In 2013-2014, even when the Legislature was taken over by a majority that opposed these reforms, LePage was still able to get things done and continue moving Maine in a positive direction, often with the buy-in of the very people who opposed him.
Take, for example, the hospital debt, which was created in large part because of past Medicaid expansions like the one proposed this year. LePage promised to pay off this debt while campaigning for governor in 2010 and he delivered. LePage introduced a bold plan to pay off the hospital debt by retaking control of the state liquor business that Gov. John Baldacci sold at a fire-sale price in 2004 in order to close a one-year budget shortfall.
Democratic lawmakers opposed LePage's hospital debt payoff plan initially, but with the governor's tireless, months-long advocacy, they ultimately supported the measure and joined Republicans in retiring the debt for good. A less tenacious governor would never have seen it through.
Working with Republican and Democratic lawmakers, LePage signed into law a bill making sex trafficking a crime while giving its victims much-needed support. He protected domestic violence victims by passing a law to require that they be notified when their abuser is released from jail. LePage's commitment to better funding for Maine's court system reduced the hearing time for gross sexual assault cases from 18 to four months.

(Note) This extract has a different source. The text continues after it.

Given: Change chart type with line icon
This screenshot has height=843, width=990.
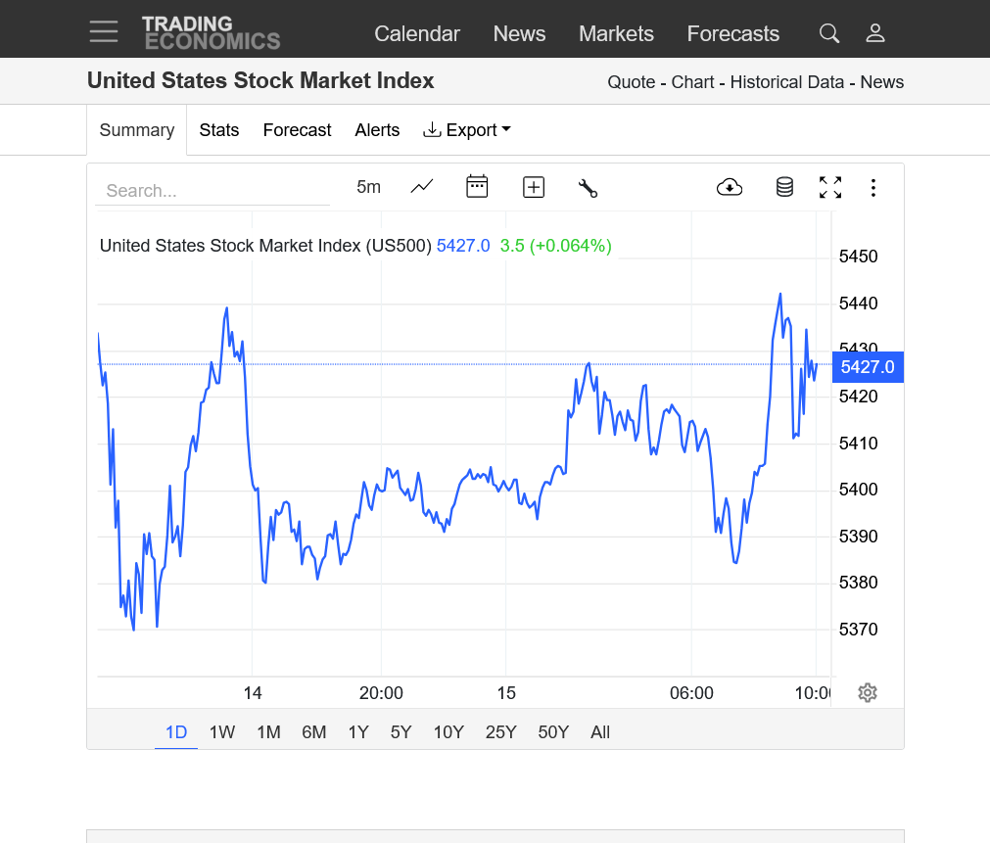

LePage eliminated motor vehicle and hunting fees for veterans, increased funding to veterans' organizations providing services at the Veterans Administration Medical Center in Togus, convinced majority lawmakers to allow military recruiters to wear their uniforms in public schools, instituted reciprocity between military training and state licensing requirements, and much, much more. He accomplished all of these things with strong, bipartisan support because he reached out and made them a priority.
Beyond the legislature, LePage has been able to enact important welfare reforms within his administration's Department of Health and Human Services that put Maine in line with other states, requiring able-bodied young adults to work, volunteer, or go to school while receiving benefits and preserving resources for Mainers, not illegal immigrants.
This November, we have a choice between LePage, who has proved that he can get things done to move Maine's economy forward and fundamentally reform state government, or more of the same old politicians who just don't get it. This year, I'm voting for the guy who can shake things up in Augusta and deliver on his promises.